EXERCISE INSTRUCTIONS —
From the line with "Focus and Scope (1005, 417)" through the line with "Presencial (41, 324)", inclusive, return each line of the data below exactly and leave the rest out.

TASK MATERIAL —
────────────────

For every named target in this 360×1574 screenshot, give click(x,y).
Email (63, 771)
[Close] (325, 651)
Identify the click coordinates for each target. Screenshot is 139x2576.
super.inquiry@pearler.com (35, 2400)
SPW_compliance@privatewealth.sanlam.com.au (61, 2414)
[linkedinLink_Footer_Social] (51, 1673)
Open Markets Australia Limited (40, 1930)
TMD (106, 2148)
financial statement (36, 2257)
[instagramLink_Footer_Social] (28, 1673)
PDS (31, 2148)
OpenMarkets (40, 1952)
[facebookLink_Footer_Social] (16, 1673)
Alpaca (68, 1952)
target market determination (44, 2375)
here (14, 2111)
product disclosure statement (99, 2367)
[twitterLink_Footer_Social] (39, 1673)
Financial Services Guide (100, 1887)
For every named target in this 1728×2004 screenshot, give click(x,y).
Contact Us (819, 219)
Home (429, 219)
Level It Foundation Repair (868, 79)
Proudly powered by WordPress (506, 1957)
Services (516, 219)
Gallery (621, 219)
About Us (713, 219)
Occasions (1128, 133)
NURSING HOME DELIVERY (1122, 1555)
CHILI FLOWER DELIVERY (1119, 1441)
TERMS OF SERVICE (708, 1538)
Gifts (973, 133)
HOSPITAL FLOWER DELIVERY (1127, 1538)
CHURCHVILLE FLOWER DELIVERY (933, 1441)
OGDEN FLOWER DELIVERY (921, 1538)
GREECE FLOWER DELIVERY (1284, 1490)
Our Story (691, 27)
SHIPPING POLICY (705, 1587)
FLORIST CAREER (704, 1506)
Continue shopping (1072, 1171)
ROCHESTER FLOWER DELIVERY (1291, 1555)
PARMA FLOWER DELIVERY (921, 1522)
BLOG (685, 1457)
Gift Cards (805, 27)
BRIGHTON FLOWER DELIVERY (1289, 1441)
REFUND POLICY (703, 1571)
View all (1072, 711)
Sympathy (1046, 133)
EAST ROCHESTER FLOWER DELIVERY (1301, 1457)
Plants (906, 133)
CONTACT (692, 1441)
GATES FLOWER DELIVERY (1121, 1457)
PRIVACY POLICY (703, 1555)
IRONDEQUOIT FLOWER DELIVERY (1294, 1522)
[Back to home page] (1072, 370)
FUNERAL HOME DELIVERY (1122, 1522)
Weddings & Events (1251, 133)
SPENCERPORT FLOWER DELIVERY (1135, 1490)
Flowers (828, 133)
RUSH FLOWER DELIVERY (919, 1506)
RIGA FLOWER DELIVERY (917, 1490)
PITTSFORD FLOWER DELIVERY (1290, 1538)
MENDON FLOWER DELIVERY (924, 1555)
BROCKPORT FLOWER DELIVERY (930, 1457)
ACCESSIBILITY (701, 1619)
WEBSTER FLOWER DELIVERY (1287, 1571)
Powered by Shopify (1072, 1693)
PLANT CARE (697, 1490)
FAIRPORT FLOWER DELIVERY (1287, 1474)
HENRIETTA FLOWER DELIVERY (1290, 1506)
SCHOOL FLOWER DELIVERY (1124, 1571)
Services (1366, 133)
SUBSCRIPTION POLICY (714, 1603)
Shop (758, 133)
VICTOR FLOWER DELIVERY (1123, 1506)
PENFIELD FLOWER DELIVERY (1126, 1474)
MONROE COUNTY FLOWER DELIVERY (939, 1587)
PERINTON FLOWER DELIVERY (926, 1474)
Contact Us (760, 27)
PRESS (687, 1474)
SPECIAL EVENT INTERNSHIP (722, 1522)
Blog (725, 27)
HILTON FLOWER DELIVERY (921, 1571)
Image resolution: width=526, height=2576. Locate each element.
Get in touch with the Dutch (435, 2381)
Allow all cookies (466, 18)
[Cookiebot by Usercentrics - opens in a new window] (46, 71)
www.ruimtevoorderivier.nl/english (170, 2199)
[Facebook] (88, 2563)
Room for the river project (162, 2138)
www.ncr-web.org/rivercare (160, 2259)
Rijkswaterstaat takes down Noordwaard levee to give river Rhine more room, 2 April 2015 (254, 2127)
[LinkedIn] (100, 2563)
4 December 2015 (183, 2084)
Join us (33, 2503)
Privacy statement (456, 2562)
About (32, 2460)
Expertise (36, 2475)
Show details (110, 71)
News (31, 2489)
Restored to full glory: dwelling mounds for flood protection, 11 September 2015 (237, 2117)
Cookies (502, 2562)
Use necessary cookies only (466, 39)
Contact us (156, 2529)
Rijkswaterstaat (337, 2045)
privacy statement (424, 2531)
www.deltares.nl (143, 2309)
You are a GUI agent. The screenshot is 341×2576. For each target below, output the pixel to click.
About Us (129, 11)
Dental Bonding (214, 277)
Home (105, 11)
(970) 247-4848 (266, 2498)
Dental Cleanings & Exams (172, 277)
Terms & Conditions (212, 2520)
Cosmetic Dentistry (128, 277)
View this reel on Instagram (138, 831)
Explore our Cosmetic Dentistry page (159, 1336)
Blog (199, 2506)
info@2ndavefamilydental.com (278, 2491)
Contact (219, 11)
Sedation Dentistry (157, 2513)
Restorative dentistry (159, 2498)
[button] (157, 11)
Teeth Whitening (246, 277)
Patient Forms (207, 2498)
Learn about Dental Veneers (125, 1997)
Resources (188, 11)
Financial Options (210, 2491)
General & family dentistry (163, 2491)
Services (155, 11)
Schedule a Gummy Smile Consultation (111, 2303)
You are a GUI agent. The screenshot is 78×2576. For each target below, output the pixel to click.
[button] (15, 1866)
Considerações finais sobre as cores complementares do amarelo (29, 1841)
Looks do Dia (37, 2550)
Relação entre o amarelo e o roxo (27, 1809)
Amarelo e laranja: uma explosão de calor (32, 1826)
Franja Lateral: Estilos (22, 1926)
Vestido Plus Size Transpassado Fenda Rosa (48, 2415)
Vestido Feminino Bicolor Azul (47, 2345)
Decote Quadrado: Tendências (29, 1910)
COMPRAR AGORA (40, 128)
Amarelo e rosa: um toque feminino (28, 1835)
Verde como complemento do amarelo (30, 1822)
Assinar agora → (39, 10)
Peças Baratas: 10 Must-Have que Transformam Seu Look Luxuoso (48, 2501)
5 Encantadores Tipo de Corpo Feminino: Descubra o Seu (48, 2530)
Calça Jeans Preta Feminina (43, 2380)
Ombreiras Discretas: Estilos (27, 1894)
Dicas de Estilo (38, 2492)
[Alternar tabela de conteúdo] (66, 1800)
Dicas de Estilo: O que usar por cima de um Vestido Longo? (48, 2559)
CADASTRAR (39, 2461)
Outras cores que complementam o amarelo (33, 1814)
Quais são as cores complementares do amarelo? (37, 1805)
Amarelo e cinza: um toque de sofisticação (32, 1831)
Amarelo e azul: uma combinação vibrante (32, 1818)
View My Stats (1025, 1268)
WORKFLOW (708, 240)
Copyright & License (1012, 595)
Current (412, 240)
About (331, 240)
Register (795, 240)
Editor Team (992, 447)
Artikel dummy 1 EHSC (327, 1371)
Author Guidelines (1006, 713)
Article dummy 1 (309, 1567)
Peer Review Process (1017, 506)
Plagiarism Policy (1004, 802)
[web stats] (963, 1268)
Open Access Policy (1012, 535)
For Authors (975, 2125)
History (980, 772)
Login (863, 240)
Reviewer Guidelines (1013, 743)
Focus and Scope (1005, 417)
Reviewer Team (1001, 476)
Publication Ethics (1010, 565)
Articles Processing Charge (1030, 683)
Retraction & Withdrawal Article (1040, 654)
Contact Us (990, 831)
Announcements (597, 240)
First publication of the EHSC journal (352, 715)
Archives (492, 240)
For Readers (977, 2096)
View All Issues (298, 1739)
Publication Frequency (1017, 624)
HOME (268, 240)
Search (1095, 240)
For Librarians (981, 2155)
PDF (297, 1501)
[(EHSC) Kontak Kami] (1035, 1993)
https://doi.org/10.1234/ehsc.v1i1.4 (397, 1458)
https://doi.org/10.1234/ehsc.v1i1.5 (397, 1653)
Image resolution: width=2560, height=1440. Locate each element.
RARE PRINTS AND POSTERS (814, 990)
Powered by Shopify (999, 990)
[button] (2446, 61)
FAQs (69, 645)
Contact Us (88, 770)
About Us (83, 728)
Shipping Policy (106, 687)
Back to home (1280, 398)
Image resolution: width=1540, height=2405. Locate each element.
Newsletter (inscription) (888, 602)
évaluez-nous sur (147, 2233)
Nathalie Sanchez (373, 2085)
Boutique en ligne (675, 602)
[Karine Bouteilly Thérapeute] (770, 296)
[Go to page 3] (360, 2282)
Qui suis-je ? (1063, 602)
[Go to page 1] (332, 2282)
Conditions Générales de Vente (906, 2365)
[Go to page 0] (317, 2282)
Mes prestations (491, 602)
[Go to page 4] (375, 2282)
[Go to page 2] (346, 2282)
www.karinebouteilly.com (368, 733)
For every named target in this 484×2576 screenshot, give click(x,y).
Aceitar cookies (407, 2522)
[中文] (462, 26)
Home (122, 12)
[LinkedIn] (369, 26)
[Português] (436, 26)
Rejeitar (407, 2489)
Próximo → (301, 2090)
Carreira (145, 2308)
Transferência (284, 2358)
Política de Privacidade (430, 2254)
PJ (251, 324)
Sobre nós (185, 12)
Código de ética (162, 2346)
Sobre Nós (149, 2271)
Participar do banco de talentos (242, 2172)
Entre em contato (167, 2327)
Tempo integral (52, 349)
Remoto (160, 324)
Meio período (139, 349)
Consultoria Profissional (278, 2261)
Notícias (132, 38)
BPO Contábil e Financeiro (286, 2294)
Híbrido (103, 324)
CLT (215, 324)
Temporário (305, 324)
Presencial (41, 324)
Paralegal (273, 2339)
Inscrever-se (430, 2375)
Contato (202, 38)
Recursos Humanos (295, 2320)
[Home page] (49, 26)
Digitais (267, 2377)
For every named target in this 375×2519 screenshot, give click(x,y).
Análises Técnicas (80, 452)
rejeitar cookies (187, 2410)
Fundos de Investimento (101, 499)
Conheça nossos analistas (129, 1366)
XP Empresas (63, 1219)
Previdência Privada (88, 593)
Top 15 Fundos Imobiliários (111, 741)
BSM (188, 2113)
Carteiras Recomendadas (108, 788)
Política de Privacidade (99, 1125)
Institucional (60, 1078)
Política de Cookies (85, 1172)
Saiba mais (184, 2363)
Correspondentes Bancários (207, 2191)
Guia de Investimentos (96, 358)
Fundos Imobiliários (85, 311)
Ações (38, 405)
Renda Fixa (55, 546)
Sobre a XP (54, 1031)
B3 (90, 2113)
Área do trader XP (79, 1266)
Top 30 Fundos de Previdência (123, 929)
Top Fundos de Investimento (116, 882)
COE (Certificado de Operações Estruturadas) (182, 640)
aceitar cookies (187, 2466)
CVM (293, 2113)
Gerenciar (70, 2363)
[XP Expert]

────────────────

ANSWER SPACE —
Focus and Scope (1005, 417)
Reviewer Team (1001, 476)
Publication Ethics (1010, 565)
Articles Processing Charge (1030, 683)
Retraction & Withdrawal Article (1040, 654)
Contact Us (990, 831)
Announcements (597, 240)
First publication of the EHSC journal (352, 715)
Archives (492, 240)
For Readers (977, 2096)
View All Issues (298, 1739)
Publication Frequency (1017, 624)
HOME (268, 240)
Search (1095, 240)
For Librarians (981, 2155)
PDF (297, 1501)
[(EHSC) Kontak Kami] (1035, 1993)
https://doi.org/10.1234/ehsc.v1i1.4 (397, 1458)
https://doi.org/10.1234/ehsc.v1i1.5 (397, 1653)
Image resolution: width=2560, height=1440. Locate each element.
RARE PRINTS AND POSTERS (814, 990)
Powered by Shopify (999, 990)
[button] (2446, 61)
FAQs (69, 645)
Contact Us (88, 770)
About Us (83, 728)
Shipping Policy (106, 687)
Back to home (1280, 398)
Image resolution: width=1540, height=2405. Locate each element.
Newsletter (inscription) (888, 602)
évaluez-nous sur (147, 2233)
Nathalie Sanchez (373, 2085)
Boutique en ligne (675, 602)
[Karine Bouteilly Thérapeute] (770, 296)
[Go to page 3] (360, 2282)
Qui suis-je ? (1063, 602)
[Go to page 1] (332, 2282)
Conditions Générales de Vente (906, 2365)
[Go to page 0] (317, 2282)
Mes prestations (491, 602)
[Go to page 4] (375, 2282)
[Go to page 2] (346, 2282)
www.karinebouteilly.com (368, 733)
For every named target in this 484×2576 screenshot, give click(x,y).
Aceitar cookies (407, 2522)
[中文] (462, 26)
Home (122, 12)
[LinkedIn] (369, 26)
[Português] (436, 26)
Rejeitar (407, 2489)
Próximo → (301, 2090)
Carreira (145, 2308)
Transferência (284, 2358)
Política de Privacidade (430, 2254)
PJ (251, 324)
Sobre nós (185, 12)
Código de ética (162, 2346)
Sobre Nós (149, 2271)
Participar do banco de talentos (242, 2172)
Entre em contato (167, 2327)
Tempo integral (52, 349)
Remoto (160, 324)
Meio período (139, 349)
Consultoria Profissional (278, 2261)
Notícias (132, 38)
BPO Contábil e Financeiro (286, 2294)
Híbrido (103, 324)
CLT (215, 324)
Temporário (305, 324)
Presencial (41, 324)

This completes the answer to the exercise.